-- start Material supplied --

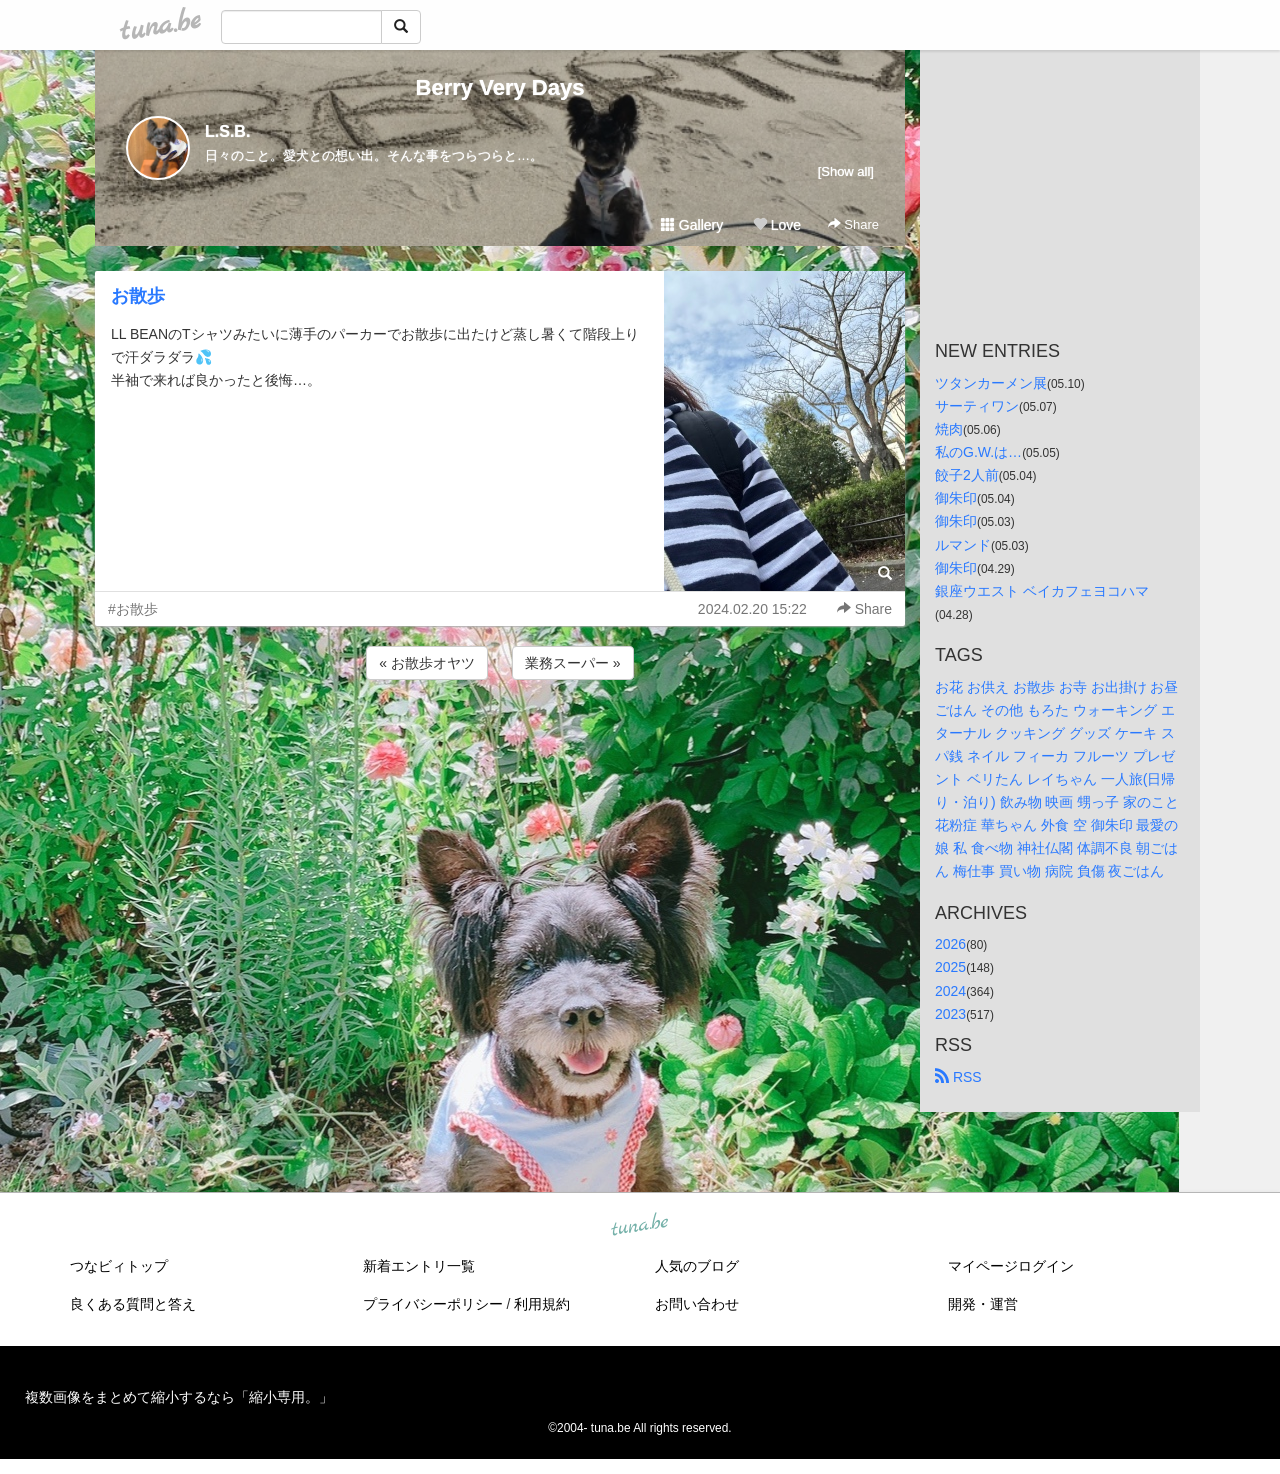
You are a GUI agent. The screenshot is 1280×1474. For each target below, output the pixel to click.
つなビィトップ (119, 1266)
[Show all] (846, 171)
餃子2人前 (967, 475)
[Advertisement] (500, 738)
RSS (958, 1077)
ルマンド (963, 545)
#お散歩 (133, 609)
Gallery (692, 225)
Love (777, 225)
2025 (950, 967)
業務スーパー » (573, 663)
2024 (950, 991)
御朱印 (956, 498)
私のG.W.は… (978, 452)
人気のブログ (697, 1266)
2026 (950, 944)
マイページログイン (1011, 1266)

-- end Material supplied --
-- start Material supplied --

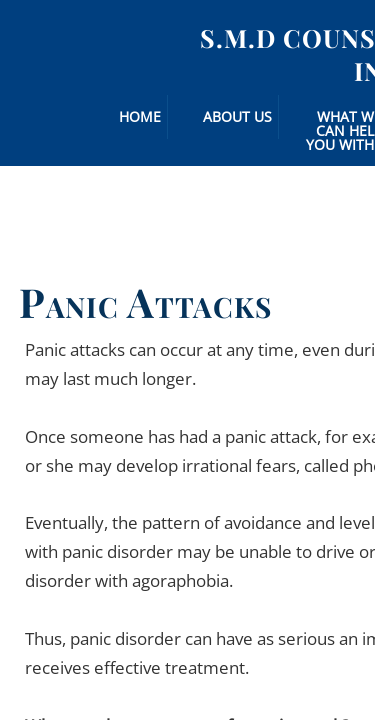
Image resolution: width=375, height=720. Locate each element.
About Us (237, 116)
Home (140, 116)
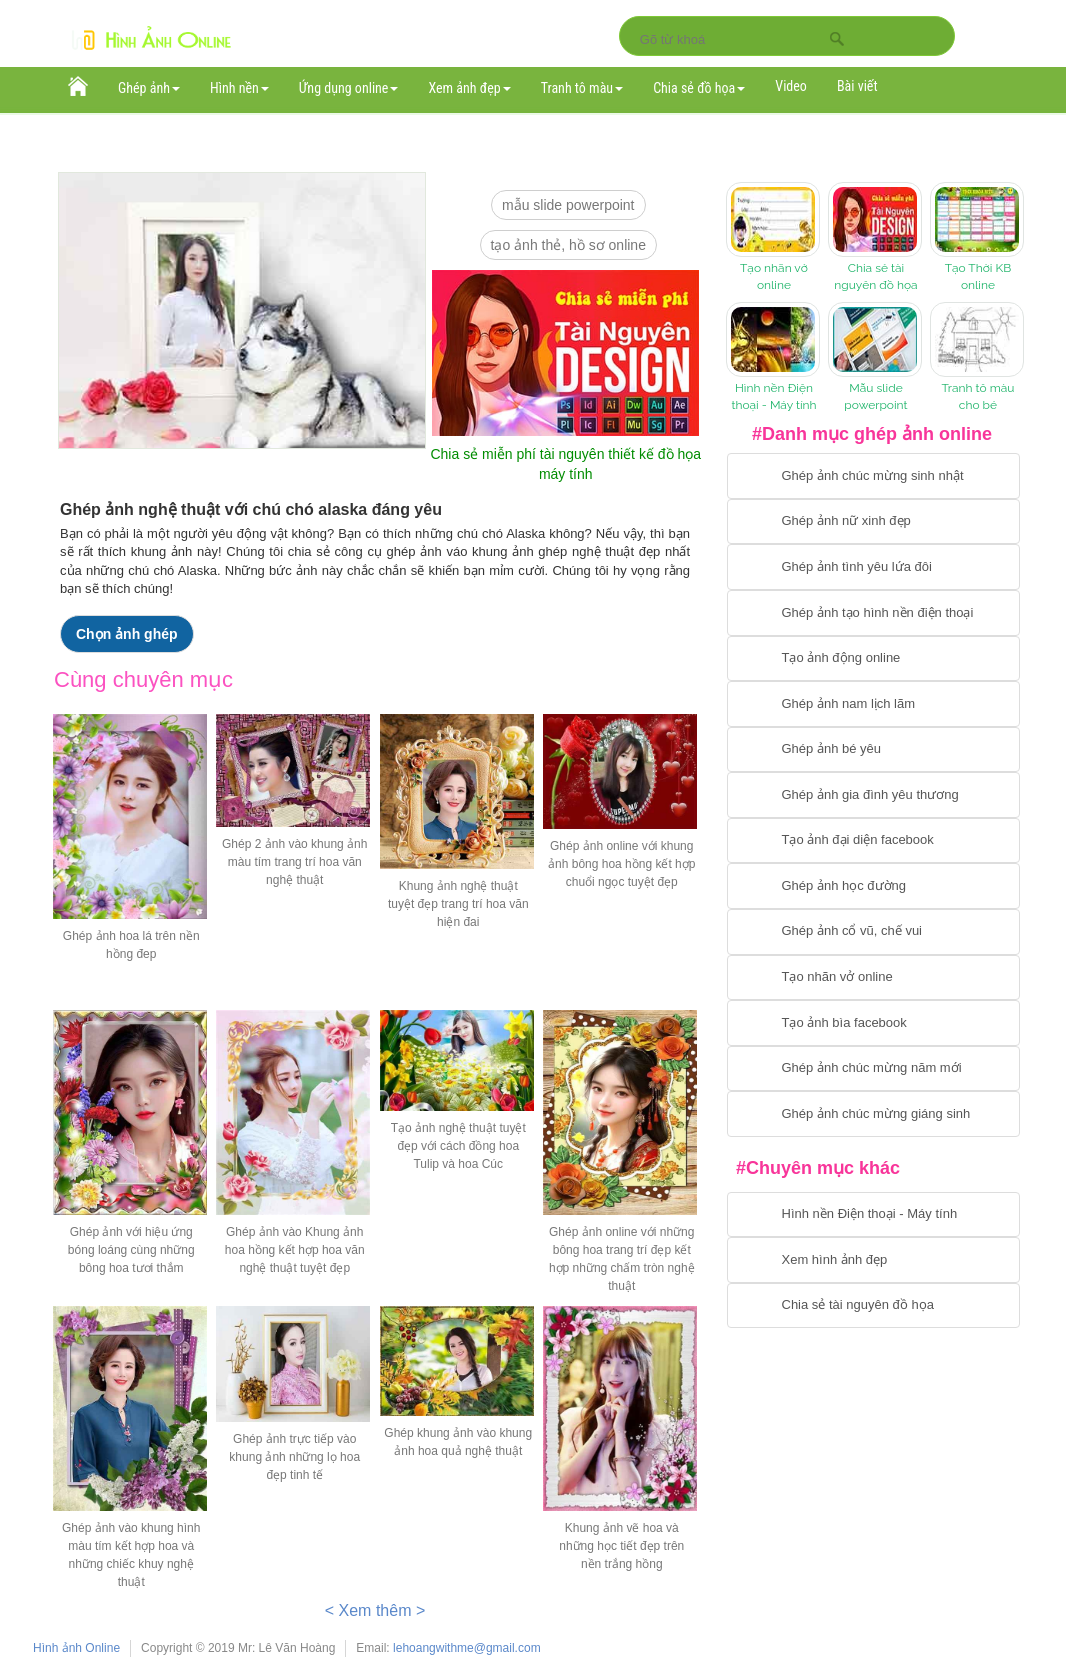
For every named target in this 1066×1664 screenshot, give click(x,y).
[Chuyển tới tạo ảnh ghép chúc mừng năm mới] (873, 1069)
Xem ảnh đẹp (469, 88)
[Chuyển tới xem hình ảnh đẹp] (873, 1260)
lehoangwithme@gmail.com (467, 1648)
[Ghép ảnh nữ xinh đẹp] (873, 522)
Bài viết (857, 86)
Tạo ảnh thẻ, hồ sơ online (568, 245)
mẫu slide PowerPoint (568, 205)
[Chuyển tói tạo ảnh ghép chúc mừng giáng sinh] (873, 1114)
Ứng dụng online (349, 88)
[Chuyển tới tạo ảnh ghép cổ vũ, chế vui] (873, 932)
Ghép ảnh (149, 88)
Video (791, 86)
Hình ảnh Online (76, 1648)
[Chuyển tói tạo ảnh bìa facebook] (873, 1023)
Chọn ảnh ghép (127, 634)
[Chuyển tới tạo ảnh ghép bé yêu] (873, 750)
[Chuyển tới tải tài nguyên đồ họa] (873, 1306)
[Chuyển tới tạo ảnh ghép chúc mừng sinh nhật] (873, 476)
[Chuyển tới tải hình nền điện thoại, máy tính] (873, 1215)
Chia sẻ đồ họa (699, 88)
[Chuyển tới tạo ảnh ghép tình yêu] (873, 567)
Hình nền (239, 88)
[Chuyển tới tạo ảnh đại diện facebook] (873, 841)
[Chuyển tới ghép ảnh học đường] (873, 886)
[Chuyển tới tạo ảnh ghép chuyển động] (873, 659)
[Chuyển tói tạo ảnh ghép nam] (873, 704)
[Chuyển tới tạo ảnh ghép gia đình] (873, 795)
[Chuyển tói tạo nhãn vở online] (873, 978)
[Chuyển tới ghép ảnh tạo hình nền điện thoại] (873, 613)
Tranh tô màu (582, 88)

-- end Material supplied --
-- start Material supplied --

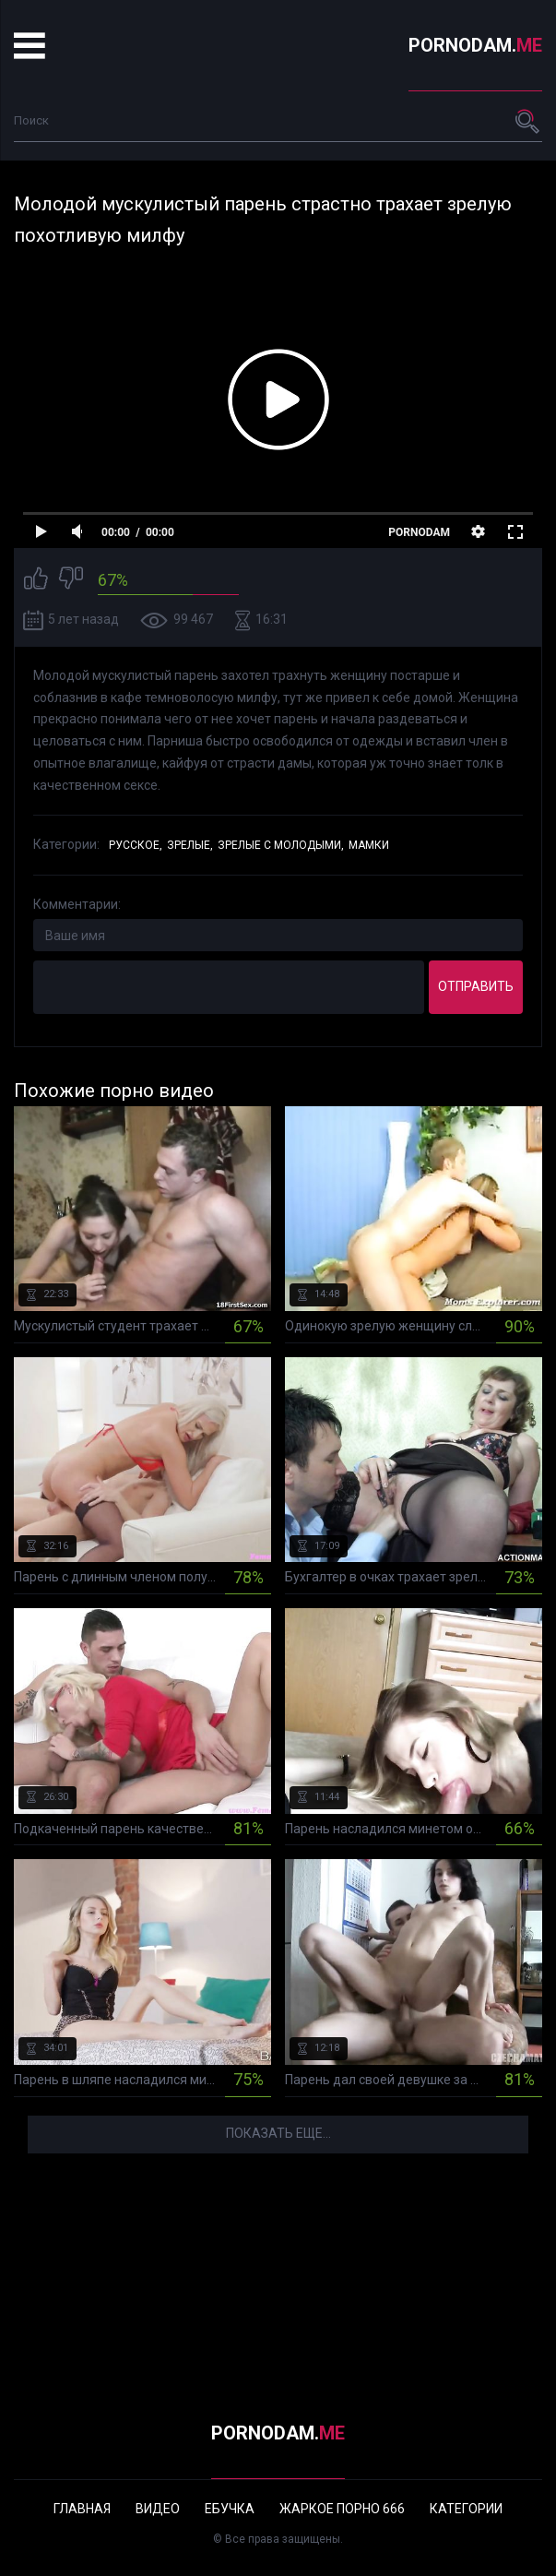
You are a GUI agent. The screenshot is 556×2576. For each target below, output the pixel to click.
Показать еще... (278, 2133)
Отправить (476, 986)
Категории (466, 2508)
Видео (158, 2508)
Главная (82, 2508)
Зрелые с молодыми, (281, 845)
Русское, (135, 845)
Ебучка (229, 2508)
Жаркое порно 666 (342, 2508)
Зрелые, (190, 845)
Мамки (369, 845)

-- end Material supplied --

Set exercise> Copy out again, unchanged, the part of the records that opens with the line containing "You are a GUI agent. The screenshot is 1280×1474." and closes with the line containing "2026 (950, 944)", including both of those lines.

Answer to this task>
You are a GUI agent. The screenshot is 1280×1474. For each target below, output the pixel to click.
つなビィトップ (119, 1266)
[Show all] (846, 171)
餃子2人前 (967, 475)
[Advertisement] (500, 738)
RSS (958, 1077)
ルマンド (963, 545)
#お散歩 (133, 609)
Gallery (692, 225)
Love (777, 225)
2025 (950, 967)
業務スーパー » (573, 663)
2024 (950, 991)
御朱印 (956, 498)
私のG.W.は… (978, 452)
人気のブログ (697, 1266)
2026 (950, 944)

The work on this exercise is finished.